# Men And Women Have Different Sexual Regrets, Study Claims



## ntamph (Apr 23, 2013)

Men And Women Have Different Sexual Regrets, Study Claims

This seems to be in line with what a lot of people post here. And now there is a study to confirm it?


----------



## Homemaker_Numero_Uno (Jan 18, 2011)

Darn it. I read the article to make sure I wouldn't get to be real old and have regrets. Nothing exciting. I thought the article would tell me I really needed to have a one night stand or something or I'd be kicking myself in the nursing home. No such luck.


----------



## Thundarr (Jul 4, 2012)

Yes there are outliers and I know that (for those who don't like generalizations).
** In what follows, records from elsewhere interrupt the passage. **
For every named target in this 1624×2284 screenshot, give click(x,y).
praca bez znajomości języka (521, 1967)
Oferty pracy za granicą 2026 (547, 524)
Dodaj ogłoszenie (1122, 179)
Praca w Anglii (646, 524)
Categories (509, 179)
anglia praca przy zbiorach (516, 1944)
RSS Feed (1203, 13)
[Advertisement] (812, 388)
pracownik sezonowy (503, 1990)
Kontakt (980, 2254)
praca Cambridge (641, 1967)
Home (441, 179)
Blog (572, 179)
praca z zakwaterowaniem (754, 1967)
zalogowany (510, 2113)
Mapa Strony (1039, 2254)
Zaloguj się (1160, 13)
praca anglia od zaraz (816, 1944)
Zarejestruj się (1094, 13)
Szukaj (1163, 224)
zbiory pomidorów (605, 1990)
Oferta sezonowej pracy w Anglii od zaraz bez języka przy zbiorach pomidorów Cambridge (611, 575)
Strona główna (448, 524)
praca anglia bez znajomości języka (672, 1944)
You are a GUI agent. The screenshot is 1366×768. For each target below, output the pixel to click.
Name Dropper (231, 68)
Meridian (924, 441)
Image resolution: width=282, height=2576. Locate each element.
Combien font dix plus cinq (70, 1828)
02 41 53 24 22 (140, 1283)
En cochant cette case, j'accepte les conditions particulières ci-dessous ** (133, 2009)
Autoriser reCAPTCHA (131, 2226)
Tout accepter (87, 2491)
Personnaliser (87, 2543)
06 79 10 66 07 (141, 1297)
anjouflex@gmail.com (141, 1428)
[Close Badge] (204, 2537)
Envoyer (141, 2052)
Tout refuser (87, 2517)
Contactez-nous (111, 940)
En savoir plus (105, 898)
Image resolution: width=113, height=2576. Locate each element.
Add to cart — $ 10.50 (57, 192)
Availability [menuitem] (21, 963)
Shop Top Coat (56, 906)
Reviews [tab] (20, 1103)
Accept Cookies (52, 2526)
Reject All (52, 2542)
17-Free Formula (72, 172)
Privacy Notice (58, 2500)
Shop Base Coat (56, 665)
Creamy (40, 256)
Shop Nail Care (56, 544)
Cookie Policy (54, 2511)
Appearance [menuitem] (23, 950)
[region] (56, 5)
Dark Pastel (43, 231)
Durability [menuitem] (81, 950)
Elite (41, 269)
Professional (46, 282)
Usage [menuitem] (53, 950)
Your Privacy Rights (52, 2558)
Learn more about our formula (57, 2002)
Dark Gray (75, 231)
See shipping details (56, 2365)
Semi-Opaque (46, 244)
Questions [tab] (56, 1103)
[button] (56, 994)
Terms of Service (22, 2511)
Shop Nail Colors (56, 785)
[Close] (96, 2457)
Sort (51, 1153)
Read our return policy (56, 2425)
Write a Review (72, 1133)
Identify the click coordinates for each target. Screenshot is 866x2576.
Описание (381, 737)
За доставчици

It's the nature of the our mating evolution it's directly connected to gender and innate tendencies IMO. Awareness and education will not change this dramatically.

Women are generally more able to put her man's past in the past. It's almost like proof that he's a good catch because he was successful mating. His offspring will be successful in mating as well. Men on the other hand don't deal with a woman's past well. It seems almost universal that a man with less experience will have emotional issues if his girl has a past yet a woman with less experience doesn't care if her guy has a past. To me this is hardwired into us to a large degree.

It's easy for a man to say "here's my past, now tell me yours". There's no stigma attached to his honesty. It's more like bragging. Yet there is a stigma attached to the woman's past (and partly innate). No wonder women don't like to share everything when they're worried about being judged for it.


----------



## Homemaker_Numero_Uno (Jan 18, 2011)

I think it's a control and ego issue, men on the whole want to have more experience than the woman, and the woman for her part really doesn't want to have to teach a guy stuff, because then they are judged for knowing that stuff in the first place. In countries where there is more equality between genders, there is less stigma for a woman having a sexual history. 

Anyhow, the way to get around this is to stay mum on partner history and start from scratch. That is, don't sleep together until you've watched some of the better sexual education videos together, or consulted the kama sutra together, or discussed "sexual fantasies" vs. "sexual past" (even if your fantasy was based on experience, why bring that up? Nothing deflates the mood like bringing up that you did such and such with so and so even if so and so is un-named you will have COMPLETELY SPOILED such and such for your partner, FOREVER. Who does that??????)


----------



## Thundarr (Jul 4, 2012)

Homemaker_Numero_Uno said:


> I think it's a control and ego issue, men on the whole want to have more experience than the woman, and the woman for her part really doesn't want to have to teach a guy stuff, because then they are judged for knowing that stuff in the first place. In countries where there is more equality between genders, there is less stigma for a woman having a sexual history.


Yes, men want to have more experience than their women?
Yes, women don't want to have to teach their guy because they're judged for knowing how to teach?
Yes, countries closer to gender equality has less stigma? yes.

Control and ego? That's easy enough to label as bad but strip these tendencies away and see what you're left with. Often a guy you don't like.


----------



## Homemaker_Numero_Uno (Jan 18, 2011)

Thundarr said:


> Control and ego? That's easy enough to label as bad but strip these tendencies away and see what you're left with. Often a guy you don't like.


To each their own! I find the control/ego thing to be a disgusting and revolting turnoff. Makes me nauseous, not wet.


----------



## Thundarr (Jul 4, 2012)

Homemaker_Numero_Uno said:


> To each their own! I find the control/ego thing to be a disgusting and revolting turnoff. Makes me nauseous, not wet.


I was speaking in terms of driving forces that make many these ways. We're talking about different things though.

Yes an egotistical jerk is impossible to deal with but a person with self confidence is attractive. That's a mistake a lot of young women make in choosing bad boys. They confuse jerk for confidence. The difference eventually becomes obvious to them.

Yes a control freak is impossible to deal with as well yet someone who's got their stuff together is attractive. Many young men and women as well confuse a control freak for someone who just wants to take care of. This difference also eventually becomes obvious to them.


----------